-- Start of SELECTED TEXT --

[En-Nut-Discussion] TCP vs. Memory - a solution

Harald Kipp harald.kipp at egnite.de
Mon Oct 19 17:00:48 CEST 2009


Michael Jones wrote:
> This, proof of concept change seems to work:

before considering to apply your change I'd like to test it here.
However, I failed to reproduce the problem.

As you wrote, the remote peer will fill up the our local memory with
packets. But how can this be? Ethernut announces its TCP window size and
the remote will never send more than this amount without further ACK.

Nut/OS 4.9 announces a TCP window size of 3216 bytes. The remote (PC
running Windows 2003) runs something like

for(n = 0; ; n++) {
 sprintf(buffer, "%lu\n", n);
 send(sock, buffer, (int)strlen(buffer), 0);
}

and Nut/OS uses

for (;;) {
 NutTcpReceive(sock, buffer, sizeof(buffer));
}

Both loops are simplified. Actually I'm checking results and doing some
debug output.

Wireshark shows

PC: 2 bytes
Nut: ACK (win=3214)
PC: 132 bytes
PC: 6 bytes
Nut: ACK (win=3076)

...and so on. After a short time, as expected

Nut: ACK (win=570)
PC: 228 bytes
Nut: ACK (win=0)
Nut: ACK (win=598)
PC: 536 bytes
Nut: ACK (win=0)

-- End of SELECTED TEXT --

REQUIREMENT 1
Extract, unchanged, the part of the records that begins at the line containing "Task: Click the scissors" and runs through the last line of the records.
The records that follow have no connection to the mailing list post.

-- Start of DATA --

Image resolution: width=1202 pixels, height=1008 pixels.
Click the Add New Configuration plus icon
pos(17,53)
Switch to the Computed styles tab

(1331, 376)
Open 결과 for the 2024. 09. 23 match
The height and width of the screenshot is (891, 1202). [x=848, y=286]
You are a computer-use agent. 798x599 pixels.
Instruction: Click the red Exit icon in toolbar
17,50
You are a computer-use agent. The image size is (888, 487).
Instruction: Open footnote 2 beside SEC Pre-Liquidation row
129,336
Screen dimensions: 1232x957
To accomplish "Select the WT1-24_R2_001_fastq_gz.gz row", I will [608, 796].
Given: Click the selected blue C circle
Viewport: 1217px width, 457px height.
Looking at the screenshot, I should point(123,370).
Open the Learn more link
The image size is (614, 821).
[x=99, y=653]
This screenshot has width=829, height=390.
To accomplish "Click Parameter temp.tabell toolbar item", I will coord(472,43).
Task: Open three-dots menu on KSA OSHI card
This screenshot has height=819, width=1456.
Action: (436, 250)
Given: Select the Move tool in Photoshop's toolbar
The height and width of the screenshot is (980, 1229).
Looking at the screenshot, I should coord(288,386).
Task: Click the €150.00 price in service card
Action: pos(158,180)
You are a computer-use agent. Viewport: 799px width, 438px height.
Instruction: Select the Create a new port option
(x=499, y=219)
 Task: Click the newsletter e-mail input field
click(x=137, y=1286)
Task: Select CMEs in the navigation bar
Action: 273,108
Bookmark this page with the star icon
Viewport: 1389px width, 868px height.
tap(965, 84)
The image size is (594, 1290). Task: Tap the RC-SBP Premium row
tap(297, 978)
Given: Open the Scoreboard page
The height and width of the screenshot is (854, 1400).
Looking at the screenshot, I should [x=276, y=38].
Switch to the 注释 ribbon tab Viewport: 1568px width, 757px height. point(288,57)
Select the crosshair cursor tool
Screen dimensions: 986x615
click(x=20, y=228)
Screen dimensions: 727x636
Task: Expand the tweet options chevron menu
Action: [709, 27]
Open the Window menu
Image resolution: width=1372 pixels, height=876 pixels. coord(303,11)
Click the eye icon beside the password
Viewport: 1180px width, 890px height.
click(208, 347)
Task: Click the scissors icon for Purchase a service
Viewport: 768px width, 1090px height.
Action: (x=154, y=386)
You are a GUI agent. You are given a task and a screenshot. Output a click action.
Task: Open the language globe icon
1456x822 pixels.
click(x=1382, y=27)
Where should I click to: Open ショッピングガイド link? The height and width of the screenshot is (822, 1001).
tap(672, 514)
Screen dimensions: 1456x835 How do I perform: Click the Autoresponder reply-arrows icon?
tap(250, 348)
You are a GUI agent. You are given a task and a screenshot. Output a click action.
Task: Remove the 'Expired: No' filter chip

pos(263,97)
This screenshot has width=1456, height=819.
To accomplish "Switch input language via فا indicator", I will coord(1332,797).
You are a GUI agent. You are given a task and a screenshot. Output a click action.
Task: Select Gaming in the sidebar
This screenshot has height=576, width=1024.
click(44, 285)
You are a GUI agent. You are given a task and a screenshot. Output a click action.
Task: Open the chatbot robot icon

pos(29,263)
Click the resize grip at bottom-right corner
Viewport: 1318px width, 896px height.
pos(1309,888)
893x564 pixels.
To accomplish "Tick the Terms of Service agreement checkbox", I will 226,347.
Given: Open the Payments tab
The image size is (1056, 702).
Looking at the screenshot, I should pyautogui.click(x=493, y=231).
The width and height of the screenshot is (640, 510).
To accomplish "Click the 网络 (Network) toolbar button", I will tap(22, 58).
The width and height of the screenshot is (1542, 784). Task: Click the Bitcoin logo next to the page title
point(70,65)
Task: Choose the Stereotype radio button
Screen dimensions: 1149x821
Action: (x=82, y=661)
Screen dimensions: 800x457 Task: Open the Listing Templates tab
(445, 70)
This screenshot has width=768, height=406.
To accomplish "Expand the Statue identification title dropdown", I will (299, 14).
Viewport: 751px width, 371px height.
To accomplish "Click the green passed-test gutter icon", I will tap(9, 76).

-- End of DATA --

REQUIREMENT 2
According to the mailing list post, what TCP window size does Nut/OS 4.9 announce?

COMPLETE OUTPUT 1
Task: Click the scissors icon for Purchase a service
Viewport: 768px width, 1090px height.
Action: (x=154, y=386)
You are a GUI agent. You are given a task and a screenshot. Output a click action.
Task: Open the language globe icon
1456x822 pixels.
click(x=1382, y=27)
Where should I click to: Open ショッピングガイド link? The height and width of the screenshot is (822, 1001).
tap(672, 514)
Screen dimensions: 1456x835 How do I perform: Click the Autoresponder reply-arrows icon?
tap(250, 348)
You are a GUI agent. You are given a task and a screenshot. Output a click action.
Task: Remove the 'Expired: No' filter chip

pos(263,97)
This screenshot has width=1456, height=819.
To accomplish "Switch input language via فا indicator", I will coord(1332,797).
You are a GUI agent. You are given a task and a screenshot. Output a click action.
Task: Select Gaming in the sidebar
This screenshot has height=576, width=1024.
click(44, 285)
You are a GUI agent. You are given a task and a screenshot. Output a click action.
Task: Open the chatbot robot icon

pos(29,263)
Click the resize grip at bottom-right corner
Viewport: 1318px width, 896px height.
pos(1309,888)
893x564 pixels.
To accomplish "Tick the Terms of Service agreement checkbox", I will 226,347.
Given: Open the Payments tab
The image size is (1056, 702).
Looking at the screenshot, I should pyautogui.click(x=493, y=231).
The width and height of the screenshot is (640, 510).
To accomplish "Click the 网络 (Network) toolbar button", I will tap(22, 58).
The width and height of the screenshot is (1542, 784). Task: Click the Bitcoin logo next to the page title
point(70,65)
Task: Choose the Stereotype radio button
Screen dimensions: 1149x821
Action: (x=82, y=661)
Screen dimensions: 800x457 Task: Open the Listing Templates tab
(445, 70)
This screenshot has width=768, height=406.
To accomplish "Expand the Statue identification title dropdown", I will (299, 14).
Viewport: 751px width, 371px height.
To accomplish "Click the green passed-test gutter icon", I will tap(9, 76).

COMPLETE OUTPUT 2
3216 bytes.